◆ What is expected: The issue report below states that its evaluation environment and reproduction path are basically correct. In one to three sentences, explain what the report gives as the grounds for that view.

#### Excerpted text

Skip to content

LLaMA3-CODI-8B HF checkpoint evaluates far below the reported GSM8K-Aug accuracy #15

@epc314

Description

@epc314

Hi SIM-CoT team,

Thank you for sharing this great work and releasing the CODI checkpoints. I am trying to reproduce the HF-released LLaMA CODI checkpoints with the official InternLM/SIM-CoT evaluation code, and I found that the 1B and 3B checkpoints reproduce the reported GSM8K-Aug numbers, but the 8B checkpoint does not.

Summary

Using the official CODI generation loop from CODI/test.py at commit d1d56afbe705cfcbf5911b588da6c3083825598d, I get:

HF checkpoint README reported GSM8K-Aug CODI SIM-CoT My reproduced GSM8K test acc
internlm/SIM_COT-LLaMA3-CODI-1B 55.6 55.88
internlm/SIM_COT-LLaMA3-CODI-3B 62.3 62.09
internlm/SIM_COT-LLaMA3-CODI-8B 64.1 34.27

This suggests that the evaluation environment and reproduction path are basically correct for 1B/3B, but something is wrong or underspecified for the released 8B checkpoint.

########
#### Records

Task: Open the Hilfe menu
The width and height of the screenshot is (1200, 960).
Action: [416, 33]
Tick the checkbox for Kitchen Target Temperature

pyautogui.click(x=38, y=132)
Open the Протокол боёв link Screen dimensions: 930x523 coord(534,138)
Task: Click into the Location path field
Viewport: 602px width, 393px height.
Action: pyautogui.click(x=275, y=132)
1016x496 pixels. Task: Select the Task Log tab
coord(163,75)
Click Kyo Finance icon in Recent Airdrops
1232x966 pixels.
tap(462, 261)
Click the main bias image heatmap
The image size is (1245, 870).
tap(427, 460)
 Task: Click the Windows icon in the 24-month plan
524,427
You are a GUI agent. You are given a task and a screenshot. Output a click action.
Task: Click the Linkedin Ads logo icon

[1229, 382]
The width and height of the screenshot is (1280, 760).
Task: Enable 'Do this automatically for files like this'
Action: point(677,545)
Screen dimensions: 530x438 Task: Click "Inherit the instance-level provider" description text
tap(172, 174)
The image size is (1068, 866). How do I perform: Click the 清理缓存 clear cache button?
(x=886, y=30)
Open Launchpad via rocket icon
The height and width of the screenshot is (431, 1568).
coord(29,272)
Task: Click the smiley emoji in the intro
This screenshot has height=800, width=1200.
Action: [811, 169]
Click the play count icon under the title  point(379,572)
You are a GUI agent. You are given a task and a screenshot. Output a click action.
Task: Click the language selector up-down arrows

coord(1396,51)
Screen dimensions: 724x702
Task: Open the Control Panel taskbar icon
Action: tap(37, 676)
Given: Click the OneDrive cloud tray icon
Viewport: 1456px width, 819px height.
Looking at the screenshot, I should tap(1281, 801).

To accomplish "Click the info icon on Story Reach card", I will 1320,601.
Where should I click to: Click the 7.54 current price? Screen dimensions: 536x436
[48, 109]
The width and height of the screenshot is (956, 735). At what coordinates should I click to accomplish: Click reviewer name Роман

########

◆ Full output: The 1B and 3B checkpoints, evaluated with the official CODI generation loop, reproduce the reported GSM8K-Aug numbers: 55.88 against 55.6 and 62.09 against 62.3. Only the 8B checkpoint falls far short, scoring 34.27 against 64.1. This suggests that the problem is specific to the released 8B checkpoint, which is either faulty or underspecified.